Login

Honey I Blew Up The Kid Review

Image for Honey I Blew Up The Kid

In the sequel to Honey I Shrunk the Kids, scientist Wayne Szalinski, now based in Las Vegas, is once again playing with particles. Now, however, instead of shrinking things, he is making them grow and once again, when his wife's away his invention is accidentally used on his offspring, this time around, it's his new baby. The child quickly grows to be taller than buildings and Wayne must stop him terrorising Las Vegas.

★★★★★

The sequel to the fantastically successful Honey I Shrunk The Kids, this sees the Szalinski family — the youngsters having been zapped to microscopic proportions in the first movie — uproot from Fresno to Las Vegas while crackpot inventor Dad (Moranis) labours at the Science Institute on his latest idea — a device which, you've guessed it, makes things grow.

Since the last outing, though, there has been a timely addition to the family in the shape of bouncing sproglet Adam (played by two-year-old twin brothers Daniel and Joshua Shahkar). And when Mom (Strassman) and big sis (Amy O'Neill) handily nip off for the weekend, Moranis and son Nick (Ohveri) give a test-run to the enlarging gizmo which results in the all-cooing, all-gurgling, golden-curled American dreamchild getting zapped and Mom returning to find her erstwhile cutie transformed into a seven-foot tot trashing the house.

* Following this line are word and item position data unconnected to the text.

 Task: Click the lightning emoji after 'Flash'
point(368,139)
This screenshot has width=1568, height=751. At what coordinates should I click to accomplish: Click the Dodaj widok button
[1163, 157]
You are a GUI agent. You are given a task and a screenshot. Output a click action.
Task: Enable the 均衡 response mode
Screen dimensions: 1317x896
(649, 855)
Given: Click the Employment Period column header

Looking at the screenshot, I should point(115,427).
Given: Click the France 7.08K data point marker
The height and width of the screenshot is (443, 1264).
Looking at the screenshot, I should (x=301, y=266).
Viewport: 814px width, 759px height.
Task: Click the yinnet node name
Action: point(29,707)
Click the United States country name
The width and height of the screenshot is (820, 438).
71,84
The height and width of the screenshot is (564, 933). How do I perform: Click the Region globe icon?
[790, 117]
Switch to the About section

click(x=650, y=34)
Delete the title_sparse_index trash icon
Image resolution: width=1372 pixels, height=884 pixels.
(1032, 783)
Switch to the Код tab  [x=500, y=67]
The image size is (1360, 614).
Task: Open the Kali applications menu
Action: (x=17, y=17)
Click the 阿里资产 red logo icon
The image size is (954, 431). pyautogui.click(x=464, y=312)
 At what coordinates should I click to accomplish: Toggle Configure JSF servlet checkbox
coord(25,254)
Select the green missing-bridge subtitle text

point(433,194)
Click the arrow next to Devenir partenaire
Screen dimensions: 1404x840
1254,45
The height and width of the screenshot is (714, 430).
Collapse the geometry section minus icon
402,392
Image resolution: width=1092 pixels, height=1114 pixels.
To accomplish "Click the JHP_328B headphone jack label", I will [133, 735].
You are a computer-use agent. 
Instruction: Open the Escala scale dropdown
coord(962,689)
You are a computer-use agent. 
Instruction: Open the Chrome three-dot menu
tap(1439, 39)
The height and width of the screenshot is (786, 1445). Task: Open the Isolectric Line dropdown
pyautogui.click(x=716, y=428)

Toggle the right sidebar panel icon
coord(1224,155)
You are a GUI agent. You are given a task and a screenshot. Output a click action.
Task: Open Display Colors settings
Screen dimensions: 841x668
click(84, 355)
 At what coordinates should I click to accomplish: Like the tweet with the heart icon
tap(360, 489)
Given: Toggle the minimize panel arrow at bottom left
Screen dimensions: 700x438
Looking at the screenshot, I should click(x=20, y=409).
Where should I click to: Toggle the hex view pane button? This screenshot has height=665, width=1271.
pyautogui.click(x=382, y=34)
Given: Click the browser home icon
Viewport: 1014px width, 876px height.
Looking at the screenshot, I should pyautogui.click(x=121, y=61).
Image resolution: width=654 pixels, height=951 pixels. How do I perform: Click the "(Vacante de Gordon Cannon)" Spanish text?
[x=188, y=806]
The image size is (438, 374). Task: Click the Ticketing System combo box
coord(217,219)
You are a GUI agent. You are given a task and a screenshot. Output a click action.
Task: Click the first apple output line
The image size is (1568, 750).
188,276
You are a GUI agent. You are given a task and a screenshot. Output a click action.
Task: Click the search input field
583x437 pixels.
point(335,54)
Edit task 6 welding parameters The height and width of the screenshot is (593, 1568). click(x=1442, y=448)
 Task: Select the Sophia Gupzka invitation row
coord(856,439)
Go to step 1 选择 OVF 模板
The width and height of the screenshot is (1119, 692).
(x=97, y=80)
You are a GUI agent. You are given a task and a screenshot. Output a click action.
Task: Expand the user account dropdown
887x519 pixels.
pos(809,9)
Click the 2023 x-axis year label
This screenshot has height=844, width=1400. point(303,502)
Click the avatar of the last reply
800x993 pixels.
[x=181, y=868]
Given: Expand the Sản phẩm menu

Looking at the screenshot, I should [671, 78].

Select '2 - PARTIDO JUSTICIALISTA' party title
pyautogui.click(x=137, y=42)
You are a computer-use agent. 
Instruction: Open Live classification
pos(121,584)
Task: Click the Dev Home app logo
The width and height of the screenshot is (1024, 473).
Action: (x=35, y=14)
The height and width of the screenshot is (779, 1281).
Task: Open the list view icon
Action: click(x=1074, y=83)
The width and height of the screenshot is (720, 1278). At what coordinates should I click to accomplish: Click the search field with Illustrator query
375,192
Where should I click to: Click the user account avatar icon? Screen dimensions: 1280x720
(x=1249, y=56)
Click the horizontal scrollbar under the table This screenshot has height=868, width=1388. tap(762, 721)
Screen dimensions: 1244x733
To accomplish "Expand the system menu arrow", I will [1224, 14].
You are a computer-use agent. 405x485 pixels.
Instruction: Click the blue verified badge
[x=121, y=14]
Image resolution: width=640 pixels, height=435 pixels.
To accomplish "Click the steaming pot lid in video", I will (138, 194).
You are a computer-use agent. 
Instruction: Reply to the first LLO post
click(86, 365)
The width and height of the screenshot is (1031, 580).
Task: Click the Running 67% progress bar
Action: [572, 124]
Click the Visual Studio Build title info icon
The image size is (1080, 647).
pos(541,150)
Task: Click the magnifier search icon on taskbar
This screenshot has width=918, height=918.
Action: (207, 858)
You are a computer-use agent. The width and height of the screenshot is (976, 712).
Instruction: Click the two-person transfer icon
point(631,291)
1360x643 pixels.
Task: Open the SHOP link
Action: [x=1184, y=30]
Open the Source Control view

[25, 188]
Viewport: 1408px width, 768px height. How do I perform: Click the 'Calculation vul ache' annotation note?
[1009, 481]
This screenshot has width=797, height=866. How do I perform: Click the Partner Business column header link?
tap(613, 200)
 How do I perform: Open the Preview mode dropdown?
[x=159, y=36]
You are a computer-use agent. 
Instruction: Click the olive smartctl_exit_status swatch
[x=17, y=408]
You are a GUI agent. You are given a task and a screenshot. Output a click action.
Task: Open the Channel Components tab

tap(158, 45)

Since that glorious day when King Kong went for a stroll down Fifth Avenue, the idea of a giant being trampling all in its wake has, of course, always been a crowd-pleaser, and kids will be thrilled here as the titanic toddler, growing at an alarming rate whenever he comes into contact with electricity, makes a break for the neon lights of Vegas, knocking down buildings and tossing cars around as if they were toys. There is enough here, too, for grownups, if only in trying to figure out how some of the amazing special effects were pulled off, and in witnessing some canny ad-libbing as Moranis and co. incorporate the moppet's gurglings into their scripted dialogue.

Genuine fun for adults and children alike.